→ What you have to do
Find each line in the records below that contains the word "Image", and copy it out.

-- Given data follows --

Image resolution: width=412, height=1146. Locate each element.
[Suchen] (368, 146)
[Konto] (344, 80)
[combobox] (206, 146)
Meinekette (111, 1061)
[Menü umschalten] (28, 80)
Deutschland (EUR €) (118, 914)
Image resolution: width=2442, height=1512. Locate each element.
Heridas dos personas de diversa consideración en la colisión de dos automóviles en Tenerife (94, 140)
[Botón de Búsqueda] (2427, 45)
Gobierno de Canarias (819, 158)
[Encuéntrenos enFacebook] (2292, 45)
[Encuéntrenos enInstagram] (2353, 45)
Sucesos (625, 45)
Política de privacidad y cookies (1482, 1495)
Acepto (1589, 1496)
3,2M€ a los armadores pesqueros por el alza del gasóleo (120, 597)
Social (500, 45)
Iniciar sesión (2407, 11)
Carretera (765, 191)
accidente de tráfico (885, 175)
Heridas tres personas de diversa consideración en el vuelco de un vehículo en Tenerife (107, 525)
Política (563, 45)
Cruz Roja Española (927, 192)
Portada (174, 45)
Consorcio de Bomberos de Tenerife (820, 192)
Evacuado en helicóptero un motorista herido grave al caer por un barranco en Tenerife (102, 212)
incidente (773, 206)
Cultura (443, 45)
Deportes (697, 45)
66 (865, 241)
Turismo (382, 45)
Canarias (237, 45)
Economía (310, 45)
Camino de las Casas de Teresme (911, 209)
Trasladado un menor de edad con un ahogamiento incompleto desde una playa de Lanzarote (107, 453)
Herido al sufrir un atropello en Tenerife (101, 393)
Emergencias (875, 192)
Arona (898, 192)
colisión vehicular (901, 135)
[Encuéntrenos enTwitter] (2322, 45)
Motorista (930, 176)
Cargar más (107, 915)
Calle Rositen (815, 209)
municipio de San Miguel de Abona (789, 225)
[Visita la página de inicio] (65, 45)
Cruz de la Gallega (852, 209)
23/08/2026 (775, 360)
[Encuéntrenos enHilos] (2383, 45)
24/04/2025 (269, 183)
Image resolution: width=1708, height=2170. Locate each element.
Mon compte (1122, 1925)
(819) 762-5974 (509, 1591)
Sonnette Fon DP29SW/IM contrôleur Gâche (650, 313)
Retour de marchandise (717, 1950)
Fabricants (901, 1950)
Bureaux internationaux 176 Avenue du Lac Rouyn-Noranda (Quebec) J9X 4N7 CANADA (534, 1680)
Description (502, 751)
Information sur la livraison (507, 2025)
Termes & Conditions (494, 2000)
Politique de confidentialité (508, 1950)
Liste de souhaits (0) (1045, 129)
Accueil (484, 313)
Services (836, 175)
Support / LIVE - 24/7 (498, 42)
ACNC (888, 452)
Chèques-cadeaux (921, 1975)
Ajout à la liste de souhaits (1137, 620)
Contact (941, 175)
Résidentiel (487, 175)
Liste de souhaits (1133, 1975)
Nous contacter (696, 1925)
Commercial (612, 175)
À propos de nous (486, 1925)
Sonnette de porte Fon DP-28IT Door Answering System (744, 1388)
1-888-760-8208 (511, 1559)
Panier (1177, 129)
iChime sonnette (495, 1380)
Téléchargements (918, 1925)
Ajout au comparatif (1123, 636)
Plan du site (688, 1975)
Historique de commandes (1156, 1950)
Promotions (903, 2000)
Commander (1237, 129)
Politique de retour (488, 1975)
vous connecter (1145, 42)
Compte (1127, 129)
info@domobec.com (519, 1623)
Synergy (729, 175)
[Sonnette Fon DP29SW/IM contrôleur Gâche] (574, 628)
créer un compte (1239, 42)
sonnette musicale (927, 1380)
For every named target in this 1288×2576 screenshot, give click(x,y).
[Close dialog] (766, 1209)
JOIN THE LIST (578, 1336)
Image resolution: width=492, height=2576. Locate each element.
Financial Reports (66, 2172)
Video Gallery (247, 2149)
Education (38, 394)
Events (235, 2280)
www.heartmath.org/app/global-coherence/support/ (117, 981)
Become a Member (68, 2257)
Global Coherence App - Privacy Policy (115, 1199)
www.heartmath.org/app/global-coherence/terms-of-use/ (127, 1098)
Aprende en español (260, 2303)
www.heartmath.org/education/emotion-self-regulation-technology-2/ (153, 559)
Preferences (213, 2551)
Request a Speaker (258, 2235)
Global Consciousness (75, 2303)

-- Given data concluded --

→ Task response
Image resolution: width=412, height=1146. Locate each element.
Image resolution: width=2442, height=1512. Locate each element.
Image resolution: width=1708, height=2170. Locate each element.
Image resolution: width=492, height=2576. Locate each element.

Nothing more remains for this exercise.